This RFC does not propose a convention of what to name the build script files.
Unlike `links`, it will be legal to specify `build` without specifying `links`.
This is motivated by the code generation case study below.
### Inputs
Cargo will provide a number of inputs to the build script to facilitate building
native code for the current package:
* The `TARGET` environment variable will contain the target triple that the
native code needs to be built for. This will be passed unconditionally.
* The `NUM_JOBS` environment variable will indicate the number of parallel jobs
that the script itself should execute (if relevant).
* The `CARGO_MANIFEST_DIR` environment variables will be the directory of the
manifest of the package being built. Note that this is not the directory of
the package whose build command is being run.

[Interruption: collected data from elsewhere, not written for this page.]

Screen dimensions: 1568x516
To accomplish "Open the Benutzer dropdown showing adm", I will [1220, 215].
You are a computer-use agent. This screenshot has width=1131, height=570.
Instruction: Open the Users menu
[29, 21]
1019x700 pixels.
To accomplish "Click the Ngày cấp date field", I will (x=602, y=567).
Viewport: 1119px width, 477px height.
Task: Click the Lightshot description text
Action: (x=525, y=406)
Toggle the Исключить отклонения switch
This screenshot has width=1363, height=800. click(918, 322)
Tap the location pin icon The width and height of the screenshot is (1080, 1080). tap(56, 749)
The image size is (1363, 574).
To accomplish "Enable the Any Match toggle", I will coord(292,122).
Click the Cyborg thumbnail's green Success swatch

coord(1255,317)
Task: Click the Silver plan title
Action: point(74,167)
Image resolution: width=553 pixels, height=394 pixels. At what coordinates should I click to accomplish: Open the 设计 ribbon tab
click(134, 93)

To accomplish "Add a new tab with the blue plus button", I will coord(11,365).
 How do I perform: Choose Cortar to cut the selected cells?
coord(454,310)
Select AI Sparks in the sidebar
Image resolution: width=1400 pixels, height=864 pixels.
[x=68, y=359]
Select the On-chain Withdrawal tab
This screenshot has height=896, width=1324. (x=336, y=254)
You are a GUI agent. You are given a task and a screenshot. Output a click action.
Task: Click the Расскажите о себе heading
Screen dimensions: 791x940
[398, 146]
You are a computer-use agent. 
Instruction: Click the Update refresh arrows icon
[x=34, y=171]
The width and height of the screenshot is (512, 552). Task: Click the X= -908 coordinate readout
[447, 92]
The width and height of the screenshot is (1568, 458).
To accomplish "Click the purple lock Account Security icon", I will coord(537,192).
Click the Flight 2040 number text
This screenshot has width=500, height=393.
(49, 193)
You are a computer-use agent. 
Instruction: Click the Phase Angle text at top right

* The `OPT_LEVEL` environment variable will contain the requested optimization
level of code being built. This will be in the range 0-2. Note that this
variable is the same for all build commands.
* The `PROFILE` environment variable will contain the currently active Cargo
profile being built. Note that this variable is the same for all build
commands.
* The `DEBUG` environment variable will contain `true` or `false` depending on
whether the current profile specified that it should be debugged or not. Note
that this variable is the same for all build commands.
* The `OUT_DIR` environment variables contains the location in which all output
should be placed. This should be considered a scratch area for compilations of
any bundled items.
* The `CARGO_FEATURE_<foo>` environment variable will be present if the feature
`foo` is enabled. for the package being compiled.
* The `DEP_<foo>_<key>` environment variables will contain metadata about the
native dependencies for the current package. As the output section below will
indicate, each compilation of a native library can generate a set of output
metadata which will be passed through to dependencies. The only dependencies
available (`foo`) will be those in `links` for immediate dependencies of the
package being built. Note that each metadata `key` will be uppercased and `-`
characters transformed to `_` for the name of the environment variable.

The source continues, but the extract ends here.